**PROVIDED RECORDS**.

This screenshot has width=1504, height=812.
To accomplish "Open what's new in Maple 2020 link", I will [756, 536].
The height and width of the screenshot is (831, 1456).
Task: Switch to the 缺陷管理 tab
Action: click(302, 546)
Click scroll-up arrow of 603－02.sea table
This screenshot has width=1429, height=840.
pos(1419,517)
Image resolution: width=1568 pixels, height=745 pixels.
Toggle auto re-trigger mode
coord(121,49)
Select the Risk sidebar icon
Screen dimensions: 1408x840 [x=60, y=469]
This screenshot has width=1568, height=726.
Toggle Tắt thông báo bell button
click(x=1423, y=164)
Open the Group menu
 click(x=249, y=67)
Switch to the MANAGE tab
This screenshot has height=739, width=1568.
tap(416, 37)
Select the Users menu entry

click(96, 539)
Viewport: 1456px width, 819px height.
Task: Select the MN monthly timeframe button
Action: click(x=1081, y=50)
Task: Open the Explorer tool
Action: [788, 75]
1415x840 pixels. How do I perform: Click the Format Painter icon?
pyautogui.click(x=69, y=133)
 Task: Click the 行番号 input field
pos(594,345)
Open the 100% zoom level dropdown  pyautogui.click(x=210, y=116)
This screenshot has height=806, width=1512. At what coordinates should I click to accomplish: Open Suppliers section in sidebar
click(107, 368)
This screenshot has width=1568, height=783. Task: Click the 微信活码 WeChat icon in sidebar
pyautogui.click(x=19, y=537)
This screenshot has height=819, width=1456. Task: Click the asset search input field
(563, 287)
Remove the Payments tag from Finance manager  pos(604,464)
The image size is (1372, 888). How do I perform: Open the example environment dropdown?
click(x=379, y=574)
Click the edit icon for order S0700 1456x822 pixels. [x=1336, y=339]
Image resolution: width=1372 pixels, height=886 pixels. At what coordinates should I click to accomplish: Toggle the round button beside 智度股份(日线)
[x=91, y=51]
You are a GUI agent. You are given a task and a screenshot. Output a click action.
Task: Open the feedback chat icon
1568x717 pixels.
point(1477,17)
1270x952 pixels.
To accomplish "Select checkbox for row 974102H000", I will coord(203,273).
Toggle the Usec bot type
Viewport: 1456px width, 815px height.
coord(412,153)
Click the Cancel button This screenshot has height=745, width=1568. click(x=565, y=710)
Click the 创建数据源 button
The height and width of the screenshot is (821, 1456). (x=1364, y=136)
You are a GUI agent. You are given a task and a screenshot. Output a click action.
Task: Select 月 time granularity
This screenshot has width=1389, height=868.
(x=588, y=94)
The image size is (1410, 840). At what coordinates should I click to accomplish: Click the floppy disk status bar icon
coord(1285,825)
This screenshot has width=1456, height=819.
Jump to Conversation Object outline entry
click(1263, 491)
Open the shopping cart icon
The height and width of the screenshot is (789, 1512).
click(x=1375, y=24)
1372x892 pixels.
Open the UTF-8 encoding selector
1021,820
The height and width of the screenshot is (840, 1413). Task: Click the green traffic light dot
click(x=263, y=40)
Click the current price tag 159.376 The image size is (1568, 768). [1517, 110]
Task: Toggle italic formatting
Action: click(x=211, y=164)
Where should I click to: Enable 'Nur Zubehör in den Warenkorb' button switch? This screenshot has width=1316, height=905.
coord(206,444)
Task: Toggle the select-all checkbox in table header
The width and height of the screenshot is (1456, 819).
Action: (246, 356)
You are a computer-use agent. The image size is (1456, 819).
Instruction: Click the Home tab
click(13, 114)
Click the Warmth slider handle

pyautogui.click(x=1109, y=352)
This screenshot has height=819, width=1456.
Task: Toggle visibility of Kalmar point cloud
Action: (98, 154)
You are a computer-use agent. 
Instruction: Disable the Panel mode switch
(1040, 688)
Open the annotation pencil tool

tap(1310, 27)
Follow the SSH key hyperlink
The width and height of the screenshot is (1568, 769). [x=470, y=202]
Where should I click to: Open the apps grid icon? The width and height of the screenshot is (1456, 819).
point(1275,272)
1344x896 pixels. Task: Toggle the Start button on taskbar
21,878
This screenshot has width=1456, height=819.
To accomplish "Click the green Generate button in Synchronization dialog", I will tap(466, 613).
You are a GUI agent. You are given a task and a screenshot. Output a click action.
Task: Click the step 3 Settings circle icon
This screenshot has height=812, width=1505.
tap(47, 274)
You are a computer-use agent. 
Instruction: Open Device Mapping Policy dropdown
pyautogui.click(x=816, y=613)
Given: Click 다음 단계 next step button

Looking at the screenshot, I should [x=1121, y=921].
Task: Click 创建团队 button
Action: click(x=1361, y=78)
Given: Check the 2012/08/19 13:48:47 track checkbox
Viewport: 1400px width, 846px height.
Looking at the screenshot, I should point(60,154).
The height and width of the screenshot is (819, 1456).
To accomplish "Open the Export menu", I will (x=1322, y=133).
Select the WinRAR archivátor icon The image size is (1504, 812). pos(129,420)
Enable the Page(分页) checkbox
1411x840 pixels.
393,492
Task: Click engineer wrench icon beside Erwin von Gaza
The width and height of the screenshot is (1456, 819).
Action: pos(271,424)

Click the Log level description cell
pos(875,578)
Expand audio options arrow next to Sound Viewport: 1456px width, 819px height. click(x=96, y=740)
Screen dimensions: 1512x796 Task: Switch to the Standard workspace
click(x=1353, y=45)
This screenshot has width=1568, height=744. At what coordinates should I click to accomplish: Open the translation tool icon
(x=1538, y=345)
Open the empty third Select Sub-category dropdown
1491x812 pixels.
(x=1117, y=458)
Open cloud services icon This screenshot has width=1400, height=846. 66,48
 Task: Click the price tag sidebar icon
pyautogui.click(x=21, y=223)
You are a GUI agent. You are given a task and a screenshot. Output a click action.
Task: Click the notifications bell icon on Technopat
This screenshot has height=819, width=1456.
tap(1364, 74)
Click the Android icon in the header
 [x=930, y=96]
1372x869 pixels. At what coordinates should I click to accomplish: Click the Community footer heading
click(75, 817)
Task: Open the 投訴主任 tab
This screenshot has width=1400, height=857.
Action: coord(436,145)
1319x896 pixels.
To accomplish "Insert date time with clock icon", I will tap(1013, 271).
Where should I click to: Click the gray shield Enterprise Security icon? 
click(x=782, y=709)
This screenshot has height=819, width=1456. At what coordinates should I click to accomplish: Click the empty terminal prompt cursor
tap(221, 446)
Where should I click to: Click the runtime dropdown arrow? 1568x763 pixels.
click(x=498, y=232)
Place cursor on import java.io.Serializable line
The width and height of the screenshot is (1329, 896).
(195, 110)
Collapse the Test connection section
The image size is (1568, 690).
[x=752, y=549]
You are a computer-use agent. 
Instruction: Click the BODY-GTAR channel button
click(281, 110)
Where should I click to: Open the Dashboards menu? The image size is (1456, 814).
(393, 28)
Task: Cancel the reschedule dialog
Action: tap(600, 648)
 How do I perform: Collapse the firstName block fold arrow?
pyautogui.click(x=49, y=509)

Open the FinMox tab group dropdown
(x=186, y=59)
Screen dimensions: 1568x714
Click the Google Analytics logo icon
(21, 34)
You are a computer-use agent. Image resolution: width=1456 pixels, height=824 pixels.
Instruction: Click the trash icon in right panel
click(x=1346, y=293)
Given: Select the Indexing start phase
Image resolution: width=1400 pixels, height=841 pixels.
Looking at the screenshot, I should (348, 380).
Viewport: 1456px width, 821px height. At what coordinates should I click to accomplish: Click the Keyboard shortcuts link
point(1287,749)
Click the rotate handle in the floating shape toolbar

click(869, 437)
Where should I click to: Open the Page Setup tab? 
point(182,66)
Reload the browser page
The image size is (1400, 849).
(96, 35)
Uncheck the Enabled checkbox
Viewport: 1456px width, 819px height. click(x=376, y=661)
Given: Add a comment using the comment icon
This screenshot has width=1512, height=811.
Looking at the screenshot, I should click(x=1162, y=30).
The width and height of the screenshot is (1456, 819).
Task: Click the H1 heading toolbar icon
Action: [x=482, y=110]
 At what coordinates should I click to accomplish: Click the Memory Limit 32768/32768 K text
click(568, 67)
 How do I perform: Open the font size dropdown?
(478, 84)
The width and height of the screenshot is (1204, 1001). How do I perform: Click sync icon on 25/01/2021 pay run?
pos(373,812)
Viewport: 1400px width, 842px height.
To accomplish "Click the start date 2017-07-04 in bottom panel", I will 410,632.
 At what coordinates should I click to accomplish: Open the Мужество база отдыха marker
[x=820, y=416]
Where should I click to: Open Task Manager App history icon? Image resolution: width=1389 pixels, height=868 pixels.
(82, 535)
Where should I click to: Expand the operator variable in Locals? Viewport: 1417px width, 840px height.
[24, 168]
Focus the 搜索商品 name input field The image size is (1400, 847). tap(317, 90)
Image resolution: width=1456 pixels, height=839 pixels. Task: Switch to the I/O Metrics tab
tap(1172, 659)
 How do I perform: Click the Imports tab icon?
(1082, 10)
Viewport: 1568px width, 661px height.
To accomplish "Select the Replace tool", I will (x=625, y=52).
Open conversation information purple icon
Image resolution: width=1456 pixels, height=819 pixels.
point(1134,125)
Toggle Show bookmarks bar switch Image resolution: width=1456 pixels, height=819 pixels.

**TASK DESCRIPTION**.
Return all lines from the material that contain "date".

**RESPONSE BOX**.
To accomplish "Insert date time with clock icon", I will tap(1013, 271).
To accomplish "Click the start date 2017-07-04 in bottom panel", I will 410,632.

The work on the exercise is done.